Tony Fauci is adamant about what we have to do in this regard. “We need to realize right now that we do not have an adequate vaccine for influenza,” he told us. “And we need to figure it out in the same way that we’re putting an incredible amount of money into trying to figure out if we can get a vaccine against HIV. I think we were lulled into some kind of complacency, because we had an influenza vaccine that we essentially used every year, that we modified a little bit to account for drift and shift.
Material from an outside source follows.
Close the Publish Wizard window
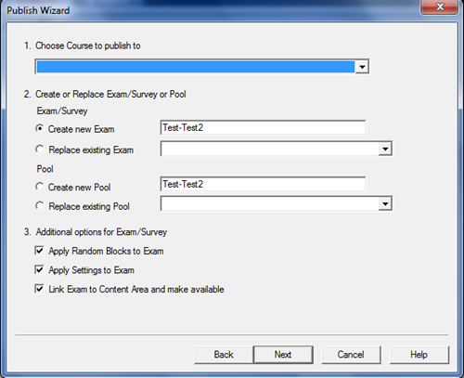This screenshot has height=378, width=464. [439, 7]
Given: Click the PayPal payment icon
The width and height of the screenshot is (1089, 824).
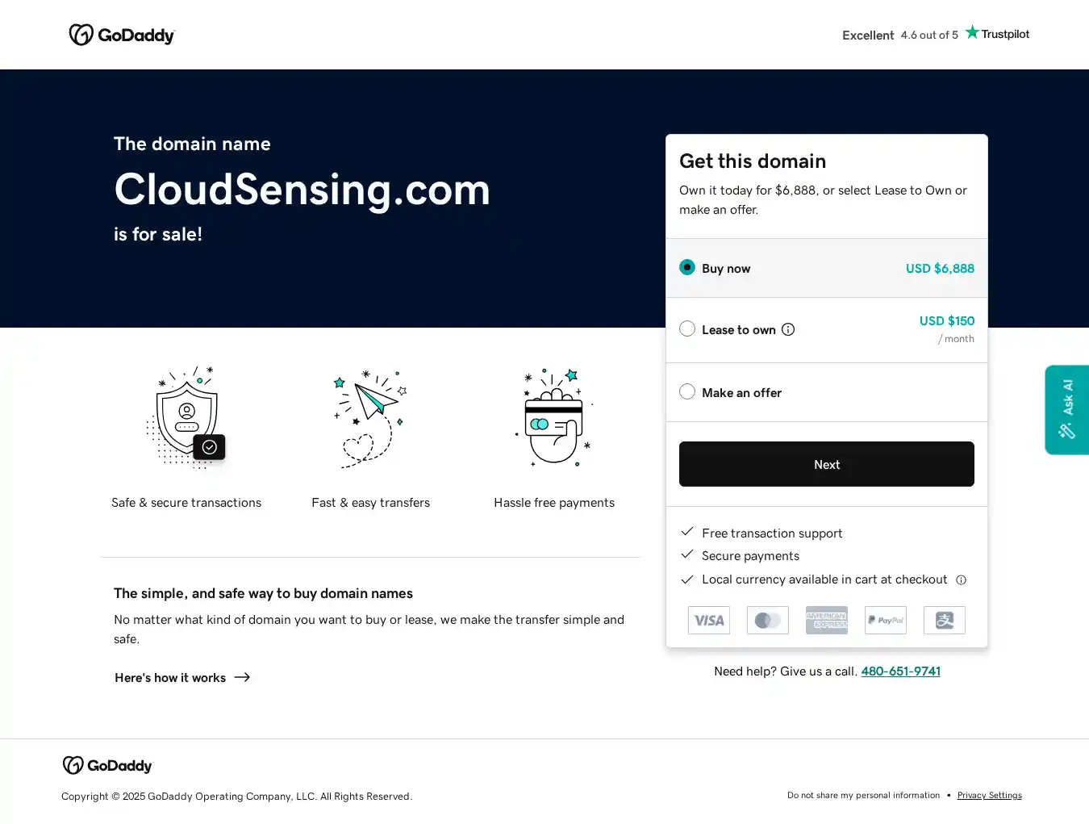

And we never said, ‘Wait a minute; we’ve got to do better than this!’”
Priority 1: Create a Manhattan Project–like program to secure a game-changing influenza vaccine and vaccinate the world.
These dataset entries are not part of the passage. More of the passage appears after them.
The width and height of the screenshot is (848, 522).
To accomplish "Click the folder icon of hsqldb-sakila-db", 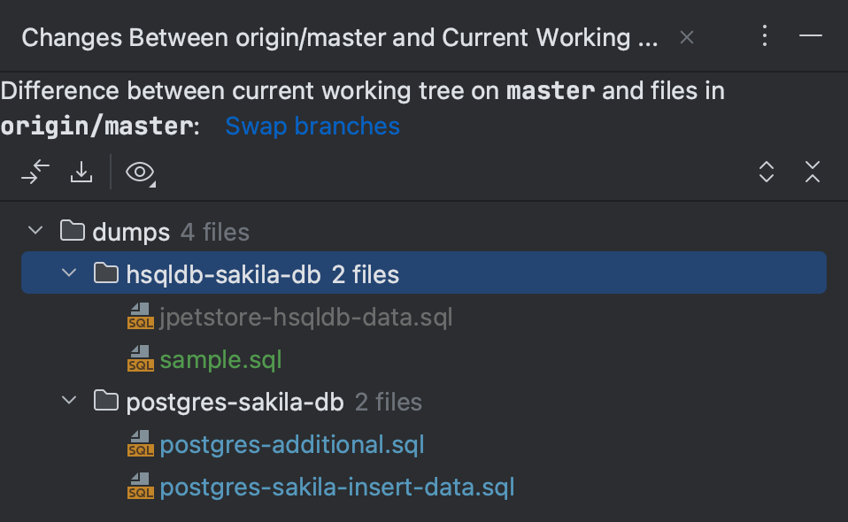I will [x=105, y=273].
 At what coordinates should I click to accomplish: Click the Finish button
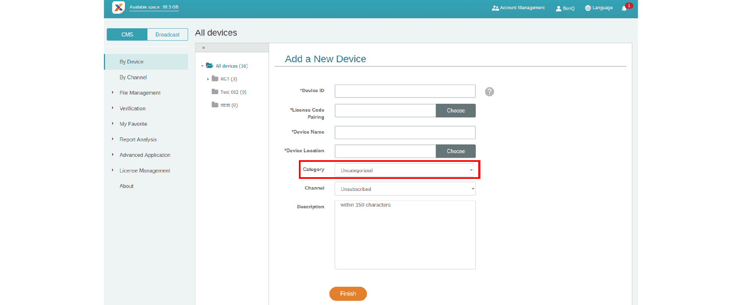pos(348,293)
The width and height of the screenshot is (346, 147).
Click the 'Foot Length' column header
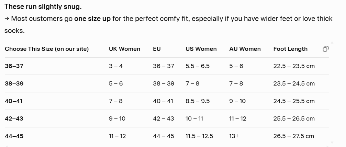pyautogui.click(x=290, y=49)
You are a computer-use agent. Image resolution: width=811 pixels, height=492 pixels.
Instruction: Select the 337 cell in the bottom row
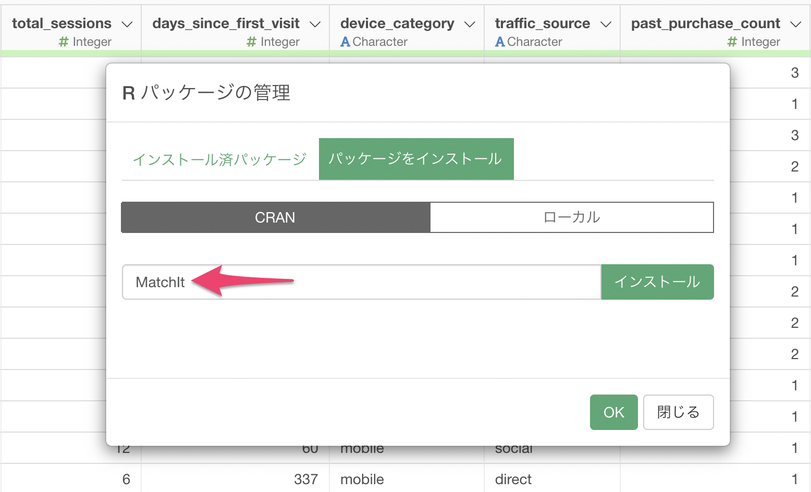click(305, 479)
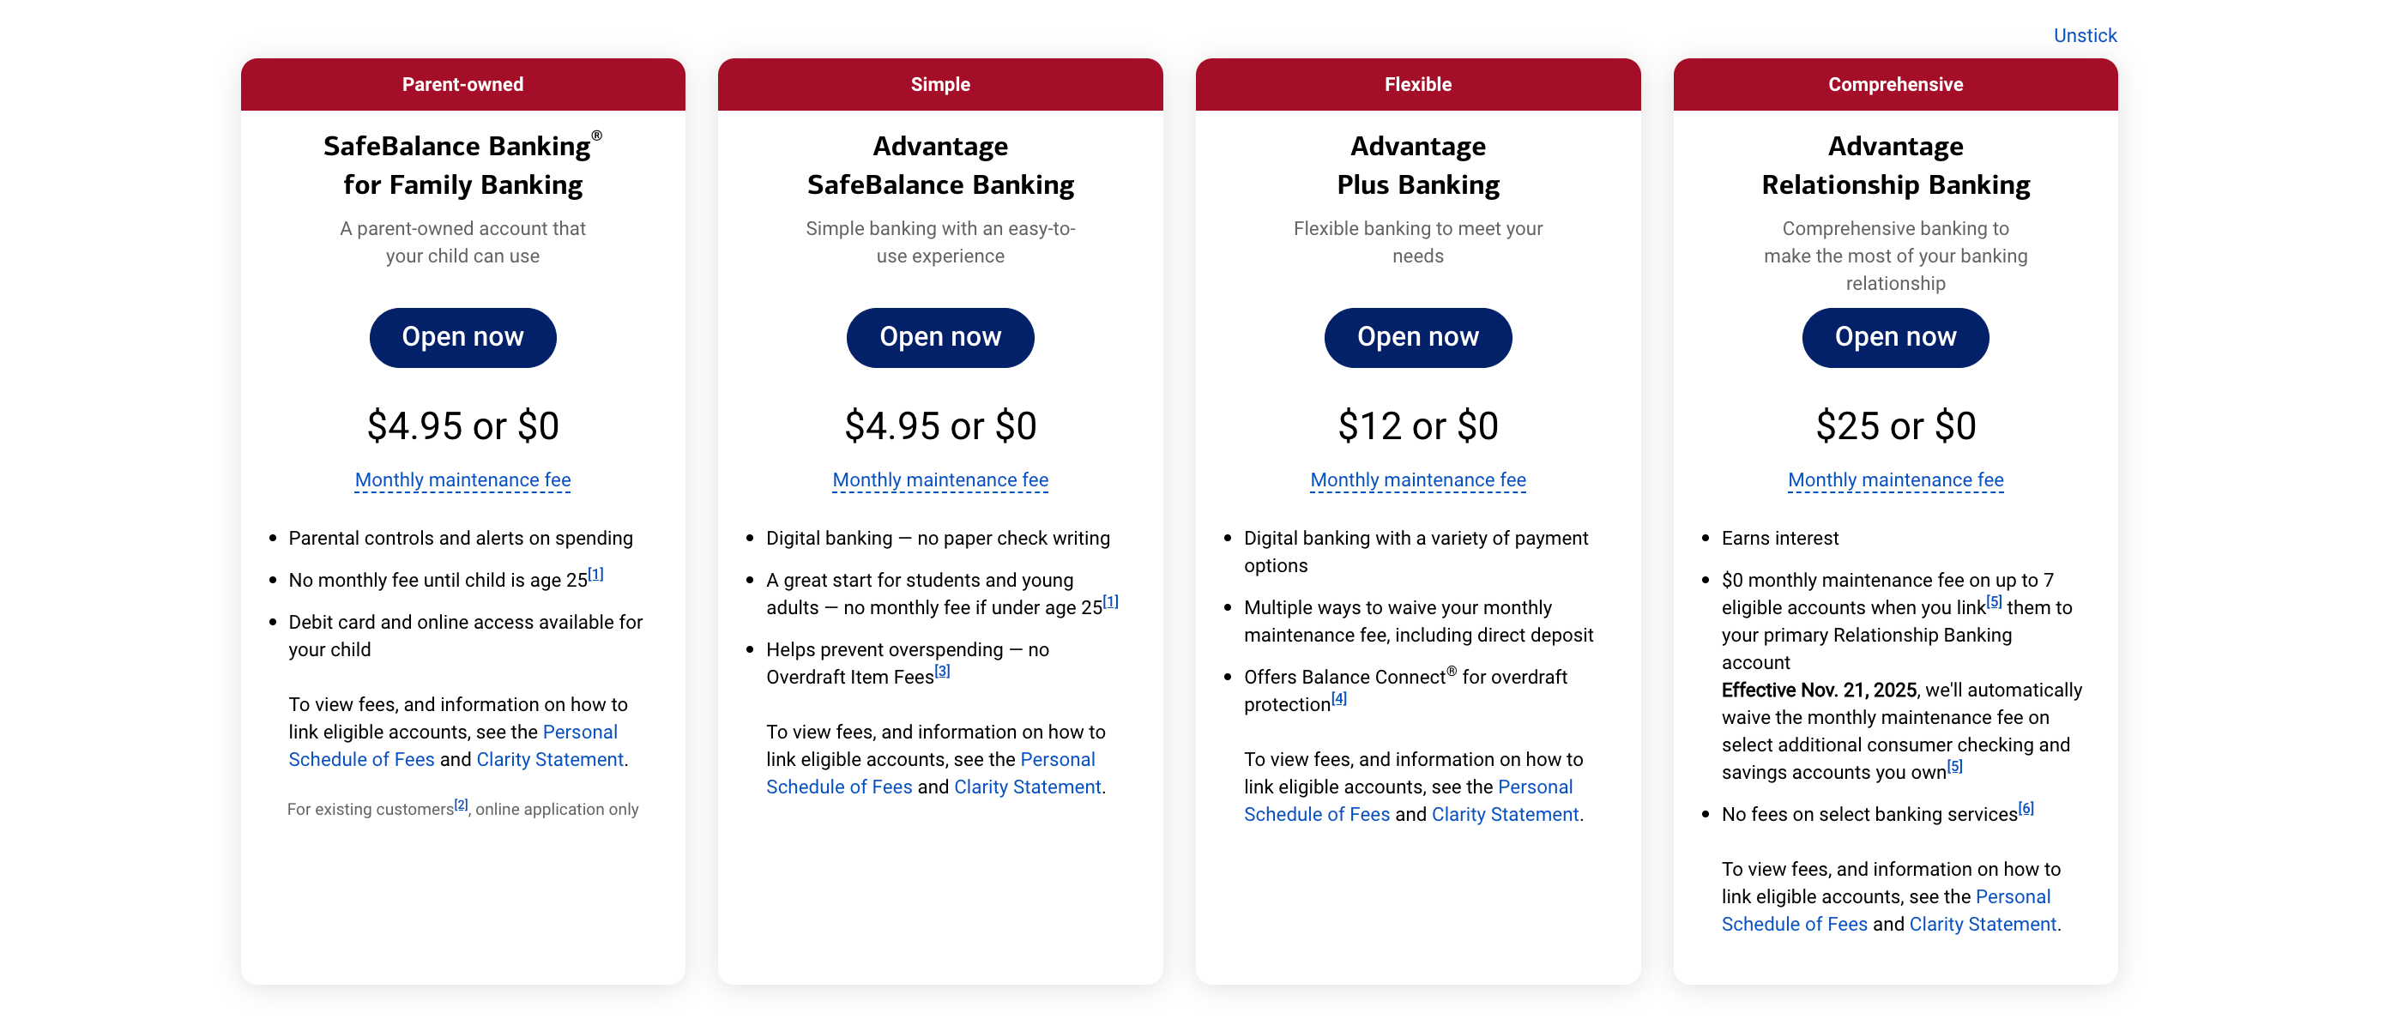Show Monthly maintenance fee for Advantage Plus
Screen dimensions: 2397x1031
tap(1417, 479)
The single most consequential action that we can take to limit, and possibly even prevent, a catastrophic global influenza pandemic is to develop a game-changing influenza vaccine and vaccinate the world’s population.
Our best guess is that we would need to invest $1 billion per year for seven to ten years to make this happen.
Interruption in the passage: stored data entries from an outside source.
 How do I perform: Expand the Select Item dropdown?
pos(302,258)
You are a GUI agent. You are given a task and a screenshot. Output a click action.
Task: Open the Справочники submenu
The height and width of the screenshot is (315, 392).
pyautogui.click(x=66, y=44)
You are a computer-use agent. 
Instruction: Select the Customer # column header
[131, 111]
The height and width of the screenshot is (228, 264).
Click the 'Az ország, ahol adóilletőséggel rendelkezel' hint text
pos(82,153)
Priority 2: Establish an international organization to urgently address all aspects of antimicrobial resistance.
Priority 3: Support and substantially expand the mission and scope of the Coalition for Epidemic Preparedness and Innovations (CEPI) to fast-track comprehensive public-private vaccine research, development, manufacturing, and distribution for diseases of current or potential critical regional importance.
Priority 4: Launch the Global Alliance for Control of Aedes-Transmitted Diseases (GAAD) and coordinate with the Bill & Melinda Gates Foundation’s malaria strategy, “Accelerate to Zero.”
Priority 5: Fully implement the recommendations of the bipartisan report of the Blue Ribbon Study Panel on Biodefense.
Priority 6: Establish an international organization similar to the National Scientific Advisory Board for Biosecurity (NSABB) to minimize the use of DURC and GOFRC to transmit pathogens of pandemic potential.
Further, an international NSABB-like organization needs to be set up to manage a mutually agreed-upon approach for where and how DURC and GOFRC work should be done globally. This international organization should draw upon the guidance of experts in this area, not simply from the United States, but from around the world. We are under no illusions that such an approach would stop all intentional or unintentional misuse of newly emerging technologies. But to not try to stop it is irresponsible.
Priority 7: Recognize that TB, HIV/AIDS, malaria, and other life-threatening infectious diseases remain major global health problems.
Priority 8: Anticipate climate-change effects.
Priority 9: Adopt a One Health approach to human and animal diseases throughout the world.
One of the premises of our Crisis Agenda is that the United States will have to bear both the primary leadership responsibilities and the bulk of the financial burden. The G20 should provide substantial support, but given the relative lack of international support for global public health programs, this is unlikely to happen. Most of the G20 countries have provided only limited financial support for the WHO, have been largely absent in responding to critical regional outbreaks, and have undertaken minimal efforts in new vaccine and antimicrobial drug research and development.
The Bill & Melinda Gates Foundation and the US government together account for 23 percent of the WHO’s budget, so that gives some idea of how influential the Gates Foundation is on the international public health stage.